- _TEXT SECTION_
Although her recipe calls for orange zest, I left it out because I’ve never really been into that whole chocolate-orange thing. Instead, I added a dash of almond extract to complement the almond flour and sliced almonds, and took these guys another route.

almond muffin pin 2

chocolate chip almond muffins

Prep Time: 15 minutes

Cook Time: 15 minutes

Total Time: 30 minutes

Yield: 12 to 15 muffins

Ingredients

  • 1 1/2 cups all-purpose flour
  • 2 teaspoons baking powder
  • 1/2 teaspoon baking soda
  • 1/4 teaspoon kosher salt
  • 1 cup mini chocolate chips
  • 1/2 cup sugar
  • 1/2 cup almond meal
  • 1 stick cold unsalted butter, cut into 1/2-inch cubes
  • 2 large eggs
  • 1 teaspoon pure vanilla extract
  • 1/4 teaspoon almond extract (optional)
  • 1 cup buttermilk, shaken
  • 1/4 cup sliced almonds

Instructions

  1. Preheat oven to 400 degrees and line a muffin tin with liners. Grease liners, if desired, to aid in easy removal of muffins.
  2. Whisk the flour, baking powder, baking soda, and salt together in a medium bowl. Add the mini chocolate chips and toss to coat with the flour mixture.

- _SUPPLIED INFORMATION_
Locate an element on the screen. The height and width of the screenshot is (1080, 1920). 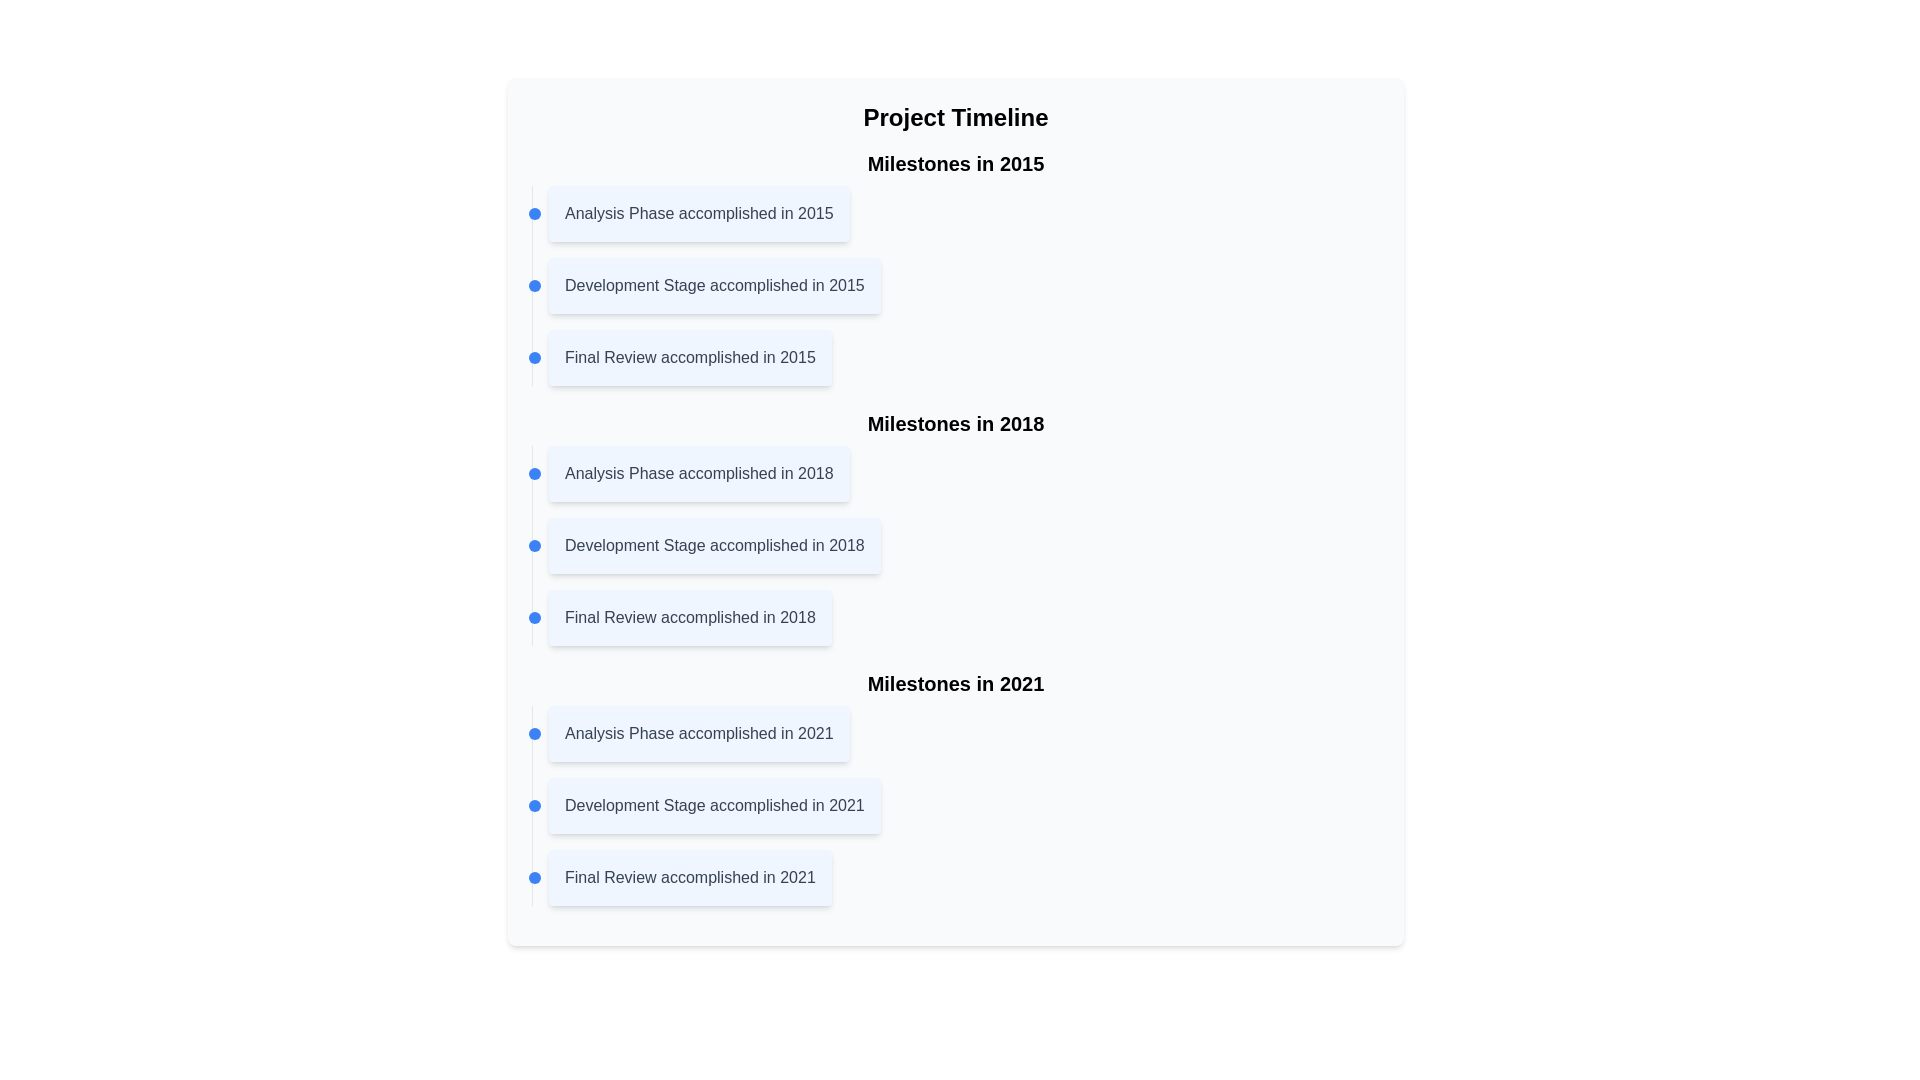
the informational card with the text 'Development Stage accomplished in 2021', which is part of the milestones in 2021 section is located at coordinates (714, 805).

- _DIRECTION A_
Which ingredients in the chocolate chip almond muffin recipe are measured in teaspoons? List each one with its amount.
- _DIRECTION B_
Carry the chocolate chip almond muffin recipe forward from the end of step 2.

- _EXERCISE RESPONSE A_
- 2 teaspoons baking powder
- 1/2 teaspoon baking soda
- 1/4 teaspoon kosher salt
- 1 teaspoon pure vanilla extract
- 1/4 teaspoon almond extract (optional)

- _EXERCISE RESPONSE B_
  3. Place sugar and almond meal into the bowl of a stand mixer fitted with the paddle attachment. Add butter and beat on medium-high speed until fluffy, about 1 minute.
  4. Add eggs, one at a time, beating until incorporated scrape down the sides and bottom of the bowl with a rubber spatula.
  5. Add vanilla and almond extracts, then add the buttermilk and beat on low speed until combined.
  6. Remove bowl from stand mixer and add the flour mixture. Fold flour mixture into wet mixture, stirring just until combined.
  7. Scoop batter into the prepared muffin cups (the batter will be very stiff), filling them nearly to the top and sprinkle with the sliced almonds.
  8. Bake until muffins are lightly browned and a toothpick inserted into the center comes out clean, about 12-14 minutes. Let muffins cool in the pans on a wire rack for about 5 minutes, then remove them from the pans and set onto the rack to finish cooling.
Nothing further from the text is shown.